Direction: Rewrite the lines starting at the one containing "The height and" and ending at the one containing "click(x=830, y=52)", replacing "magnifier" with "magnifying glass" and leaving everything else unchanged. Omit the pictures from your answer.

Task data:

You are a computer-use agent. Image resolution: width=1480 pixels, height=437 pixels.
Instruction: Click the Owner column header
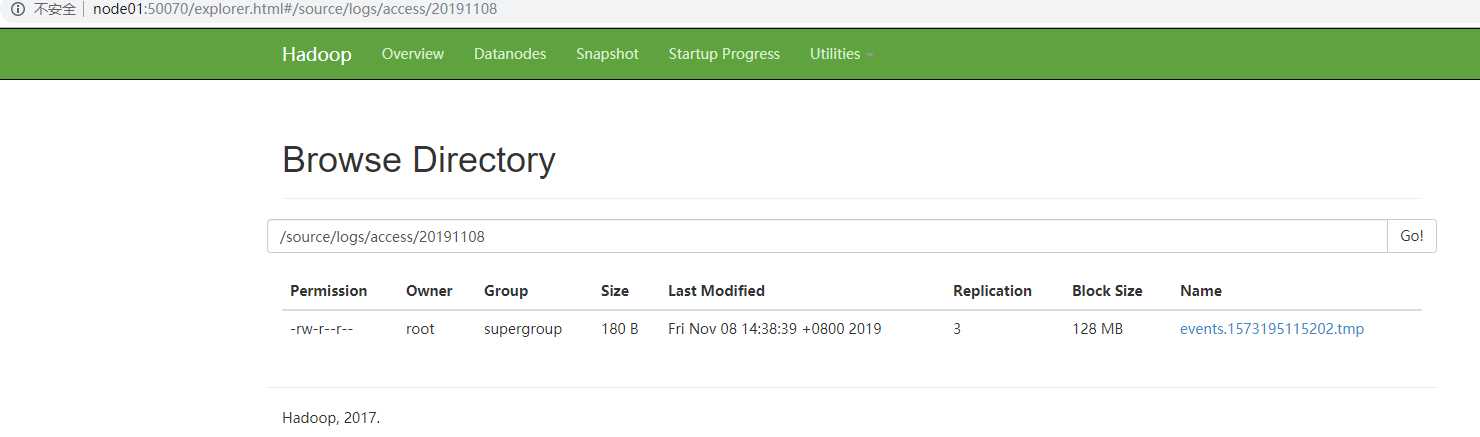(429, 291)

* * *

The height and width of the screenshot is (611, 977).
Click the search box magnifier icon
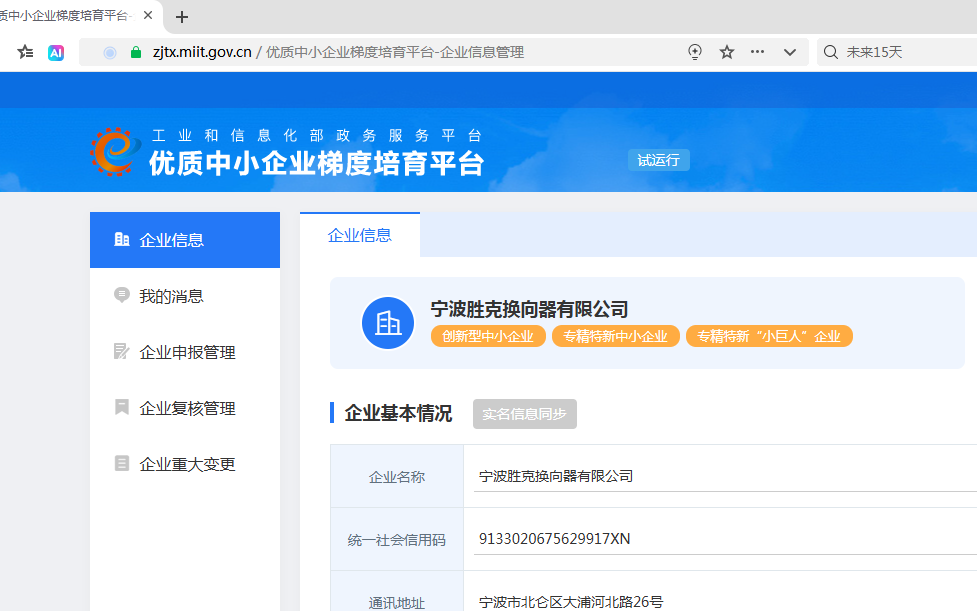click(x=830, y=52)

==

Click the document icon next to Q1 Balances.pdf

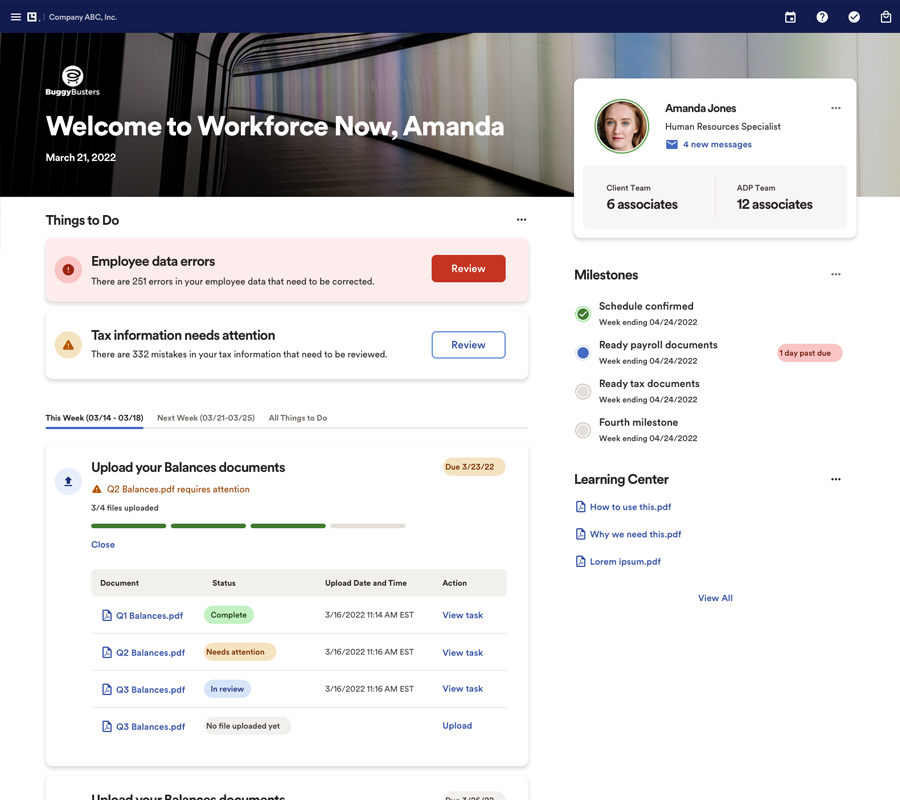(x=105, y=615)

Answer:
The height and width of the screenshot is (611, 977).
Click the search box magnifying glass icon
click(x=830, y=52)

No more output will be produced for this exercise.